Supplied information Block Start

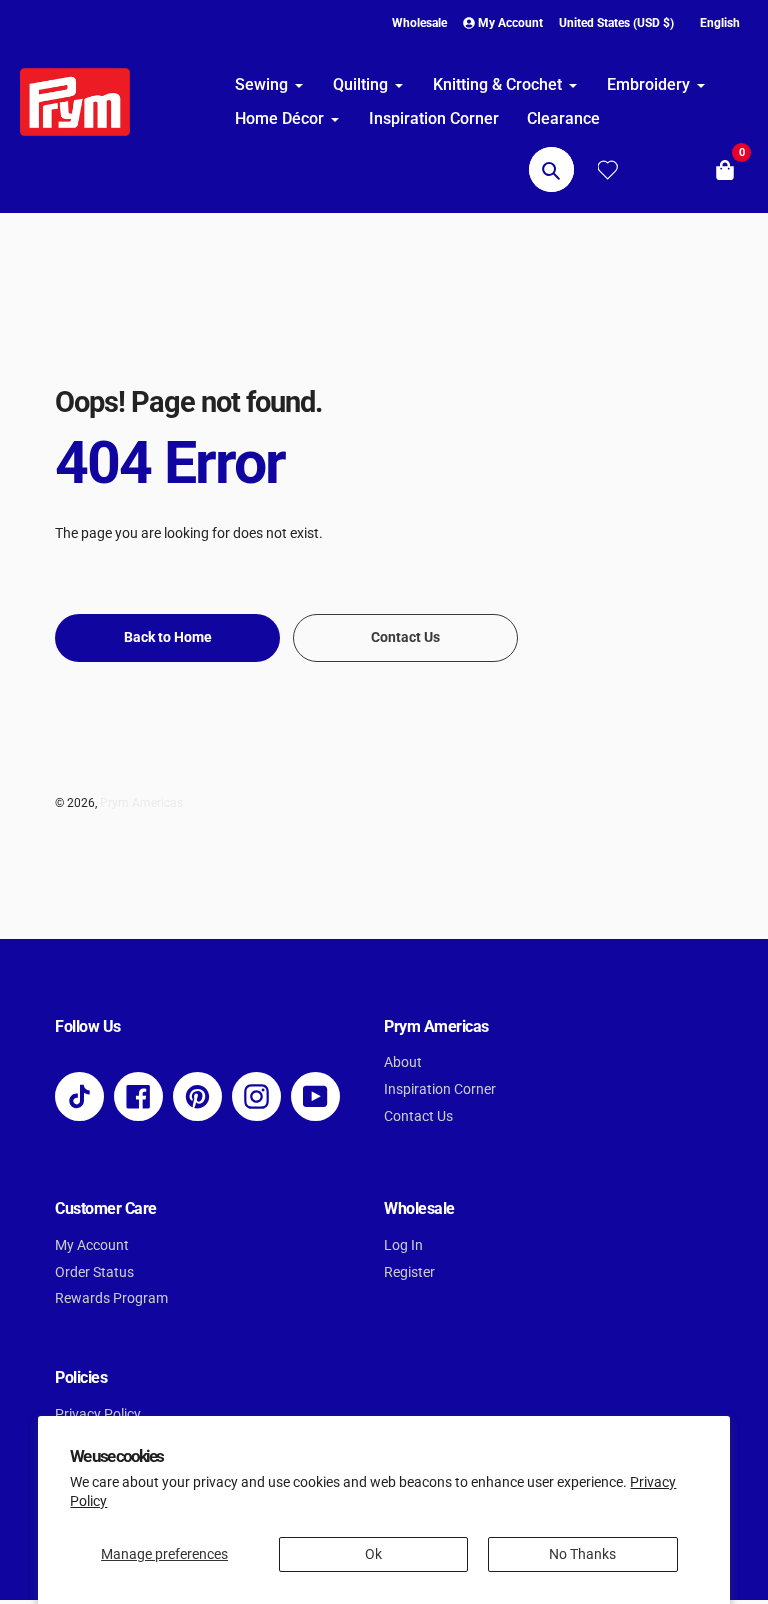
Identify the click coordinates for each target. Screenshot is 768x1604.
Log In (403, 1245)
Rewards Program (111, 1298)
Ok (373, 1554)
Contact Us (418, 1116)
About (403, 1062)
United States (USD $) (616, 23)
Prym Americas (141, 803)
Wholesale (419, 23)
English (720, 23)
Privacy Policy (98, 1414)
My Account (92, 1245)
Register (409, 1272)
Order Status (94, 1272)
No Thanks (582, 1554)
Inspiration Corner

Supplied information Block End

Your objective: Find the line with "Register (409, 1272)" in the data above. Restate it and all later lines word for word, ending with the last line.

Task answer:
Register (409, 1272)
Order Status (94, 1272)
No Thanks (582, 1554)
Inspiration Corner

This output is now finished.